Analyst key points –

  • Bronchopulmonary Dysplasia remains an important cause of neonatal mortality and morbidity despite newer and considerate ventilation modes.
  • Despite significant advancements in the understanding of the pathogenesis and course of Bronchopulmonary Dysplasia, neonatologists continue to face significant challenges in the prevention and treatment of this condition.
  • Most Bronchopulmonary Dysplasia prevention and treatment options lack evidence and have long-term adverse events. Theoretically effective strategies have failed to transition to clinical settings. 
  • There is no approved therapy by the US FDA to prevent or treat Bronchopulmonary Dysplasia in infants. Future meta-analyses and prospective randomized controlled studies that aim to measure clinically significant outcomes are still needed.  
  • There is a dire need for trials assessing this population’s safety, effectiveness, and dosage of pharmacologic agents.
  • A recent study published in the American Journal of Respiratory and Critical Care Medicine depicted tiny particles released by MSCs called extra-cellular vesicles, which are useful for the prevention of Bronchopulmonary Dysplasia.

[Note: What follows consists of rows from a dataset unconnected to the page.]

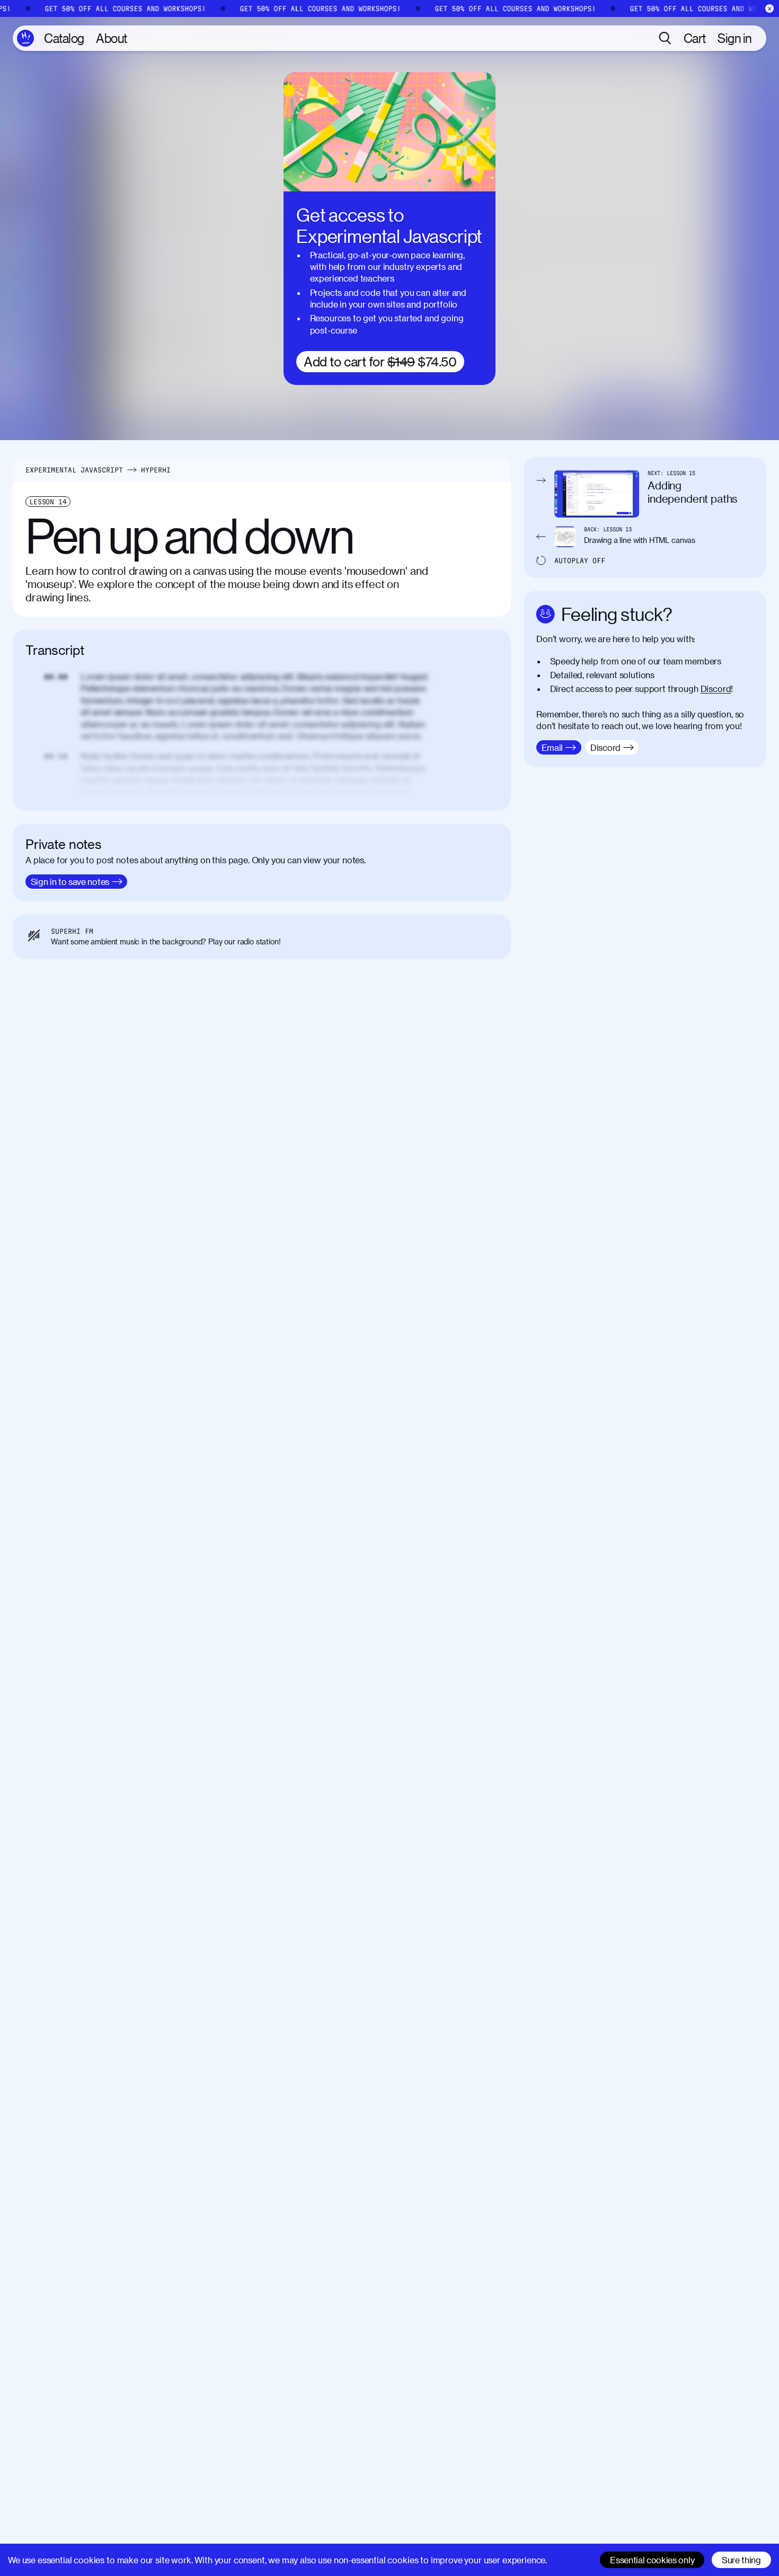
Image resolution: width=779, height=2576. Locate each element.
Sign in (735, 38)
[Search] (665, 38)
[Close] (769, 8)
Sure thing (741, 2560)
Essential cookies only (652, 2560)
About (111, 38)
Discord (716, 689)
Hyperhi (156, 470)
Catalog (64, 38)
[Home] (25, 38)
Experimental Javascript (74, 470)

  • Macrolide therapy is a treatment for infants at risk of Bronchopulmonary Dysplasia who have Ureaplasma colonization. As a way to prevent Bronchopulmonary Dysplasia, a major double-blind placebo-controlled experiment in preterm infants is currently testing azithromycin, which has anti-inflammatory characteristics in addition to its antibacterial benefits.

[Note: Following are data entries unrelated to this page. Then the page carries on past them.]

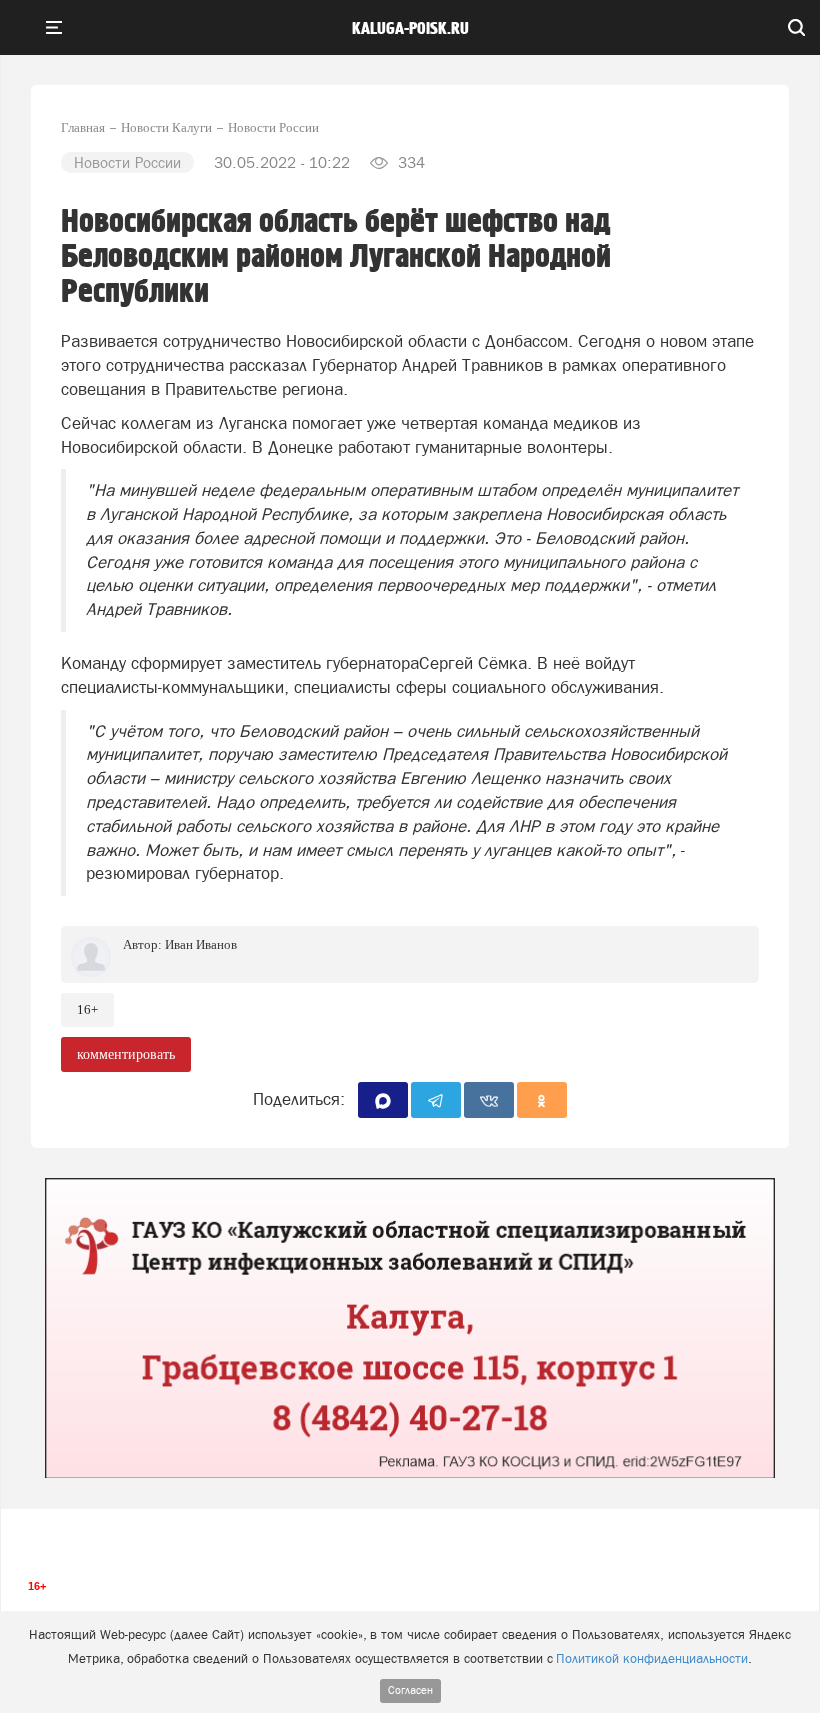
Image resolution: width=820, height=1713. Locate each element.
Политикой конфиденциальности (652, 1658)
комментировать (126, 1054)
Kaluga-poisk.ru (410, 29)
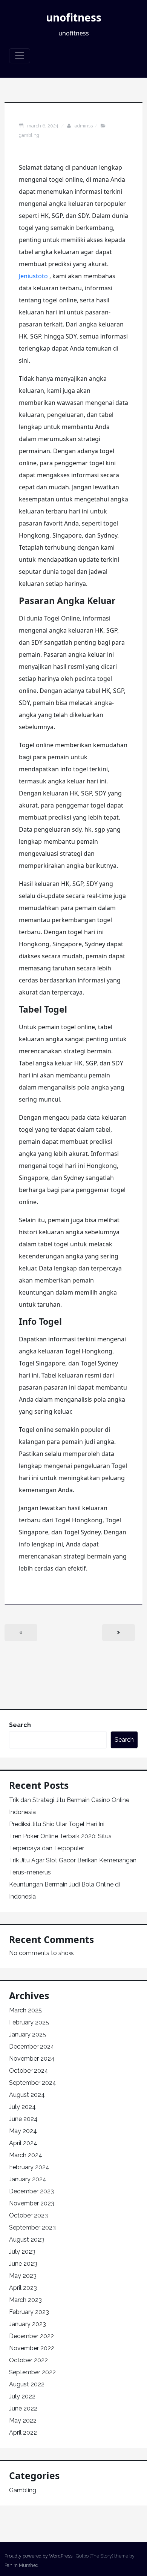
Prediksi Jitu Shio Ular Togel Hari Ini (56, 1824)
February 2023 (29, 2311)
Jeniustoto (33, 276)
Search (20, 1725)
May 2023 (23, 2275)
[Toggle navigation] (19, 55)
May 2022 (23, 2420)
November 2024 (32, 2058)
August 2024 (27, 2094)
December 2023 (31, 2191)
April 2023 (23, 2287)
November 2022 (31, 2348)
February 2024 (29, 2167)
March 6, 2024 (43, 126)
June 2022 (23, 2408)
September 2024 (32, 2082)
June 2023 (23, 2263)
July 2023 (22, 2251)
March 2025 (25, 2010)
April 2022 (23, 2432)
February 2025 (29, 2022)
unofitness (73, 17)
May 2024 (23, 2131)
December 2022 (31, 2336)
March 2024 (25, 2155)
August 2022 (26, 2384)
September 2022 (32, 2372)
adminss (84, 126)
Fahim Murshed (21, 2565)
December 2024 (31, 2046)
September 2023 (32, 2227)
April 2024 (23, 2143)
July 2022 (22, 2396)
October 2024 (28, 2070)
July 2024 (22, 2106)
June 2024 (23, 2118)
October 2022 (28, 2360)
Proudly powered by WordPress (38, 2556)
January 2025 (27, 2034)
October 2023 (28, 2215)
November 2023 (31, 2203)
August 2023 (26, 2239)
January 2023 (27, 2324)
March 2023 (25, 2299)
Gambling (29, 135)
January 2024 (27, 2179)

Bronchopulmonary Dysplasia Market Assessment

With all other drugs in the early stages of development, until now, OHB607 seems to be the most promising candidate in the clinical pipeline of Bronchopulmonary Dysplasia. The market is expected to react positively to OHB607, aiding it in solidifying its position as a leading therapy for this indication, as no other therapy has been able to pave its way to approval yet. The expected approval of emerging therapy and the improving understanding of the disease due to advancing techniques will allow the Bronchopulmonary Dysplasi market to rise at a significant rate.